> [WORK ORDER]:
Would you please return all of the entries below exactly as shown?

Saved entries
····················

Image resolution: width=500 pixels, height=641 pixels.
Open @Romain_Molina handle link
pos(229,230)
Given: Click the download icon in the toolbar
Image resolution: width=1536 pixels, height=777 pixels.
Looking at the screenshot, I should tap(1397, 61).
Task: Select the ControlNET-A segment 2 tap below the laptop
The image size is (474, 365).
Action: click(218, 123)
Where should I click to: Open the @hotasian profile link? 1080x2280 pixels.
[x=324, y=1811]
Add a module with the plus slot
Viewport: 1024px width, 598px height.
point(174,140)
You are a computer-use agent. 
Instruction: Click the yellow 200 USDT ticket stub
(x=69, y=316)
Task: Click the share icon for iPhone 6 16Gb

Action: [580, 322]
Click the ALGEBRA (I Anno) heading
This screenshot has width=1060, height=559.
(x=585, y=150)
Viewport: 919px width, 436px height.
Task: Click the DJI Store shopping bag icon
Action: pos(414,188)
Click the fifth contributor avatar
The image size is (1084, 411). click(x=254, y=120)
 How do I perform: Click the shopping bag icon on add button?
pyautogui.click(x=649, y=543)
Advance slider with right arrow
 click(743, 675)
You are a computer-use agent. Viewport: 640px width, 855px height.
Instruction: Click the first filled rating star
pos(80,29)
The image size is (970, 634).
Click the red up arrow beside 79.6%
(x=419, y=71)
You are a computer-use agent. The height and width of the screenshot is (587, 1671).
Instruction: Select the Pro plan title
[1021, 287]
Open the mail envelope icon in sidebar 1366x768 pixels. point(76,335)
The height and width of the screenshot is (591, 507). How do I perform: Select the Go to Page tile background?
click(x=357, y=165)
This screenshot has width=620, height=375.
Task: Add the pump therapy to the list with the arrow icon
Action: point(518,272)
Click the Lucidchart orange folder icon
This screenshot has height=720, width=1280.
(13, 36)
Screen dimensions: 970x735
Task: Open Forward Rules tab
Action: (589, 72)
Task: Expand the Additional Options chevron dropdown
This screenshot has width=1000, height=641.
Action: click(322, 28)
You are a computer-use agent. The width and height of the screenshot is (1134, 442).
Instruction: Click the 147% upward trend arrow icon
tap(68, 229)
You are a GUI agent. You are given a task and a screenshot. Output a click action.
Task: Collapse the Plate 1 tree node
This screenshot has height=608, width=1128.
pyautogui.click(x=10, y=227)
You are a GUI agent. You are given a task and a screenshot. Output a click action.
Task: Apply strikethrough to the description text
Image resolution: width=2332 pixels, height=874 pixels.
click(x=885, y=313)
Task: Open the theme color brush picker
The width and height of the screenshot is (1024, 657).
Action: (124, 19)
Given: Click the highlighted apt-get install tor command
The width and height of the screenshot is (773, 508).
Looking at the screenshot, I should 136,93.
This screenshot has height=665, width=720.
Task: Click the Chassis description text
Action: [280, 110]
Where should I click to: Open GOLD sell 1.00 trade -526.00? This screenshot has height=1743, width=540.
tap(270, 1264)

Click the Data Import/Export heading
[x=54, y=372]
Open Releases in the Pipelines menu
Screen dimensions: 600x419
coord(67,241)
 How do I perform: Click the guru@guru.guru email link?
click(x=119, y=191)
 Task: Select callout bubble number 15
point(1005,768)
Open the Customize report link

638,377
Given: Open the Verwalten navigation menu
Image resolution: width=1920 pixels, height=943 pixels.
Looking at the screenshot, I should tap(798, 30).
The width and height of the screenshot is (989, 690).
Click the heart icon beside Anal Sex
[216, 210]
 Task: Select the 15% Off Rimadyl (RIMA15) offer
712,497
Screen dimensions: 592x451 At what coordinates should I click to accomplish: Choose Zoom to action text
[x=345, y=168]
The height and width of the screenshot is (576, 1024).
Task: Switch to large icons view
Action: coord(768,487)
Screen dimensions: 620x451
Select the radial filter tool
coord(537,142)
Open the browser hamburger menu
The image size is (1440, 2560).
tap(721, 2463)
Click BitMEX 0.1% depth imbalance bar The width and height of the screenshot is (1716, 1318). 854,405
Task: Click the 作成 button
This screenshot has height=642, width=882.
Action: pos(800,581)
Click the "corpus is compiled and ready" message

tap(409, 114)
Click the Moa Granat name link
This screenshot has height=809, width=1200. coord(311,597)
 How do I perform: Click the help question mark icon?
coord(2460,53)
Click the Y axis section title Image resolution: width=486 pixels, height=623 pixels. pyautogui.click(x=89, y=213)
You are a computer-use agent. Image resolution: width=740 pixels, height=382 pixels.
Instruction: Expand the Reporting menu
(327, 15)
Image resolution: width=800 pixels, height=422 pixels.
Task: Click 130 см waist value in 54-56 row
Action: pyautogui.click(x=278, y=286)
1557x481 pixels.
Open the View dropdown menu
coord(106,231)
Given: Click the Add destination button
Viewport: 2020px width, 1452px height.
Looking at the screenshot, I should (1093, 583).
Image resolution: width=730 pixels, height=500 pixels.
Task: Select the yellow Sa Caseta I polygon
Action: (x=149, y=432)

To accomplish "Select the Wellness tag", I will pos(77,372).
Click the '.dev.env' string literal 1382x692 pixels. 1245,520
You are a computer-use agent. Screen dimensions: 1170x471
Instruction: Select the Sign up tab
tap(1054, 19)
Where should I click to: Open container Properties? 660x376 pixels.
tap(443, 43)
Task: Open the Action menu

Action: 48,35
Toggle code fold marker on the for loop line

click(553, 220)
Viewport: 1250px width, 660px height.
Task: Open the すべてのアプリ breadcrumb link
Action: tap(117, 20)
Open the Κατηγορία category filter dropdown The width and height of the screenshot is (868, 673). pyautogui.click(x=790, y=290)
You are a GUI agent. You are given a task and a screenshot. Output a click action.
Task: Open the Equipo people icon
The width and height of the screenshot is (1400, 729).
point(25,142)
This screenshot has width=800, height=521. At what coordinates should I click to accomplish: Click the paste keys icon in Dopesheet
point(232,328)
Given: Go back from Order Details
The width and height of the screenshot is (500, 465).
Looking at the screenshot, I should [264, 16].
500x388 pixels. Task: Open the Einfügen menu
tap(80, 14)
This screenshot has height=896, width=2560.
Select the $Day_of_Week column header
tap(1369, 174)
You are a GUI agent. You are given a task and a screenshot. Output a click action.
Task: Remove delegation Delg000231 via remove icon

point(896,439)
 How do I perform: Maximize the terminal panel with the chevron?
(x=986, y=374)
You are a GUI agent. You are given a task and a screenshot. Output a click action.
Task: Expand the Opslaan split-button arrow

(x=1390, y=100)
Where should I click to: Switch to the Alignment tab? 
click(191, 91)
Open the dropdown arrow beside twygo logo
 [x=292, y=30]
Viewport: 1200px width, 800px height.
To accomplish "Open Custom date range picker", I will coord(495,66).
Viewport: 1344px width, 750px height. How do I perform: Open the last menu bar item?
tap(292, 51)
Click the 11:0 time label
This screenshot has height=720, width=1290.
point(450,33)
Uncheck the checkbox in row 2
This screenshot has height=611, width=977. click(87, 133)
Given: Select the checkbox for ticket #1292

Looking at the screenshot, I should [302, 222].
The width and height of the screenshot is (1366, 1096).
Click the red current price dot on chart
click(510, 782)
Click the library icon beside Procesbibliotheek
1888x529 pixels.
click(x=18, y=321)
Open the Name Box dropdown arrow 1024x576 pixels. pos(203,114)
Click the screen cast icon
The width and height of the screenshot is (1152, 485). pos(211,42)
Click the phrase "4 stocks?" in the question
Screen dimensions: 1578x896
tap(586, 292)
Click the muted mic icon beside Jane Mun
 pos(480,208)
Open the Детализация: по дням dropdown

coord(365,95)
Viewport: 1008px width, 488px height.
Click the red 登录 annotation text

····················

> [RESULT OF THIS TASK]:
Image resolution: width=500 pixels, height=641 pixels.
Open @Romain_Molina handle link
pos(229,230)
Given: Click the download icon in the toolbar
Image resolution: width=1536 pixels, height=777 pixels.
Looking at the screenshot, I should tap(1397, 61).
Task: Select the ControlNET-A segment 2 tap below the laptop
The image size is (474, 365).
Action: click(218, 123)
Where should I click to: Open the @hotasian profile link? 1080x2280 pixels.
[x=324, y=1811]
Add a module with the plus slot
Viewport: 1024px width, 598px height.
point(174,140)
You are a computer-use agent. 
Instruction: Click the yellow 200 USDT ticket stub
(x=69, y=316)
Task: Click the share icon for iPhone 6 16Gb

Action: [580, 322]
Click the ALGEBRA (I Anno) heading
This screenshot has width=1060, height=559.
(x=585, y=150)
Viewport: 919px width, 436px height.
Task: Click the DJI Store shopping bag icon
Action: pos(414,188)
Click the fifth contributor avatar
The image size is (1084, 411). click(x=254, y=120)
 How do I perform: Click the shopping bag icon on add button?
pyautogui.click(x=649, y=543)
Advance slider with right arrow
 click(743, 675)
You are a computer-use agent. Viewport: 640px width, 855px height.
Instruction: Click the first filled rating star
pos(80,29)
The image size is (970, 634).
Click the red up arrow beside 79.6%
(x=419, y=71)
You are a computer-use agent. The height and width of the screenshot is (587, 1671).
Instruction: Select the Pro plan title
[1021, 287]
Open the mail envelope icon in sidebar 1366x768 pixels. point(76,335)
The height and width of the screenshot is (591, 507). How do I perform: Select the Go to Page tile background?
click(x=357, y=165)
This screenshot has width=620, height=375.
Task: Add the pump therapy to the list with the arrow icon
Action: point(518,272)
Click the Lucidchart orange folder icon
This screenshot has height=720, width=1280.
(13, 36)
Screen dimensions: 970x735
Task: Open Forward Rules tab
Action: (589, 72)
Task: Expand the Additional Options chevron dropdown
This screenshot has width=1000, height=641.
Action: click(322, 28)
You are a computer-use agent. The width and height of the screenshot is (1134, 442).
Instruction: Click the 147% upward trend arrow icon
tap(68, 229)
You are a GUI agent. You are given a task and a screenshot. Output a click action.
Task: Collapse the Plate 1 tree node
This screenshot has height=608, width=1128.
pyautogui.click(x=10, y=227)
You are a GUI agent. You are given a task and a screenshot. Output a click action.
Task: Apply strikethrough to the description text
Image resolution: width=2332 pixels, height=874 pixels.
click(x=885, y=313)
Task: Open the theme color brush picker
The width and height of the screenshot is (1024, 657).
Action: (124, 19)
Given: Click the highlighted apt-get install tor command
The width and height of the screenshot is (773, 508).
Looking at the screenshot, I should 136,93.
This screenshot has height=665, width=720.
Task: Click the Chassis description text
Action: [280, 110]
Where should I click to: Open GOLD sell 1.00 trade -526.00? This screenshot has height=1743, width=540.
tap(270, 1264)

Click the Data Import/Export heading
[x=54, y=372]
Open Releases in the Pipelines menu
Screen dimensions: 600x419
coord(67,241)
 How do I perform: Click the guru@guru.guru email link?
click(x=119, y=191)
 Task: Select callout bubble number 15
point(1005,768)
Open the Customize report link

638,377
Given: Open the Verwalten navigation menu
Image resolution: width=1920 pixels, height=943 pixels.
Looking at the screenshot, I should tap(798, 30).
The width and height of the screenshot is (989, 690).
Click the heart icon beside Anal Sex
[216, 210]
 Task: Select the 15% Off Rimadyl (RIMA15) offer
712,497
Screen dimensions: 592x451 At what coordinates should I click to accomplish: Choose Zoom to action text
[x=345, y=168]
The height and width of the screenshot is (576, 1024).
Task: Switch to large icons view
Action: coord(768,487)
Screen dimensions: 620x451
Select the radial filter tool
coord(537,142)
Open the browser hamburger menu
The image size is (1440, 2560).
tap(721, 2463)
Click BitMEX 0.1% depth imbalance bar The width and height of the screenshot is (1716, 1318). 854,405
Task: Click the 作成 button
This screenshot has height=642, width=882.
Action: pos(800,581)
Click the "corpus is compiled and ready" message

tap(409, 114)
Click the Moa Granat name link
This screenshot has height=809, width=1200. coord(311,597)
 How do I perform: Click the help question mark icon?
coord(2460,53)
Click the Y axis section title Image resolution: width=486 pixels, height=623 pixels. pyautogui.click(x=89, y=213)
You are a computer-use agent. Image resolution: width=740 pixels, height=382 pixels.
Instruction: Expand the Reporting menu
(327, 15)
Image resolution: width=800 pixels, height=422 pixels.
Task: Click 130 см waist value in 54-56 row
Action: pyautogui.click(x=278, y=286)
1557x481 pixels.
Open the View dropdown menu
coord(106,231)
Given: Click the Add destination button
Viewport: 2020px width, 1452px height.
Looking at the screenshot, I should (1093, 583).
Image resolution: width=730 pixels, height=500 pixels.
Task: Select the yellow Sa Caseta I polygon
Action: (x=149, y=432)

To accomplish "Select the Wellness tag", I will pos(77,372).
Click the '.dev.env' string literal 1382x692 pixels. 1245,520
You are a computer-use agent. Screen dimensions: 1170x471
Instruction: Select the Sign up tab
tap(1054, 19)
Where should I click to: Open container Properties? 660x376 pixels.
tap(443, 43)
Task: Open the Action menu

Action: 48,35
Toggle code fold marker on the for loop line

click(553, 220)
Viewport: 1250px width, 660px height.
Task: Open the すべてのアプリ breadcrumb link
Action: tap(117, 20)
Open the Κατηγορία category filter dropdown The width and height of the screenshot is (868, 673). pyautogui.click(x=790, y=290)
You are a GUI agent. You are given a task and a screenshot. Output a click action.
Task: Open the Equipo people icon
The width and height of the screenshot is (1400, 729).
point(25,142)
This screenshot has width=800, height=521. At what coordinates should I click to accomplish: Click the paste keys icon in Dopesheet
point(232,328)
Given: Go back from Order Details
The width and height of the screenshot is (500, 465).
Looking at the screenshot, I should [264, 16].
500x388 pixels. Task: Open the Einfügen menu
tap(80, 14)
This screenshot has height=896, width=2560.
Select the $Day_of_Week column header
tap(1369, 174)
You are a GUI agent. You are given a task and a screenshot. Output a click action.
Task: Remove delegation Delg000231 via remove icon

point(896,439)
 How do I perform: Maximize the terminal panel with the chevron?
(x=986, y=374)
You are a GUI agent. You are given a task and a screenshot. Output a click action.
Task: Expand the Opslaan split-button arrow

(x=1390, y=100)
Where should I click to: Switch to the Alignment tab? 
click(191, 91)
Open the dropdown arrow beside twygo logo
 [x=292, y=30]
Viewport: 1200px width, 800px height.
To accomplish "Open Custom date range picker", I will coord(495,66).
Viewport: 1344px width, 750px height. How do I perform: Open the last menu bar item?
tap(292, 51)
Click the 11:0 time label
This screenshot has height=720, width=1290.
point(450,33)
Uncheck the checkbox in row 2
This screenshot has height=611, width=977. click(87, 133)
Given: Select the checkbox for ticket #1292

Looking at the screenshot, I should [302, 222].
The width and height of the screenshot is (1366, 1096).
Click the red current price dot on chart
click(510, 782)
Click the library icon beside Procesbibliotheek
1888x529 pixels.
click(x=18, y=321)
Open the Name Box dropdown arrow 1024x576 pixels. pos(203,114)
Click the screen cast icon
The width and height of the screenshot is (1152, 485). pos(211,42)
Click the phrase "4 stocks?" in the question
Screen dimensions: 1578x896
tap(586, 292)
Click the muted mic icon beside Jane Mun
 pos(480,208)
Open the Детализация: по дням dropdown

coord(365,95)
Viewport: 1008px width, 488px height.
Click the red 登录 annotation text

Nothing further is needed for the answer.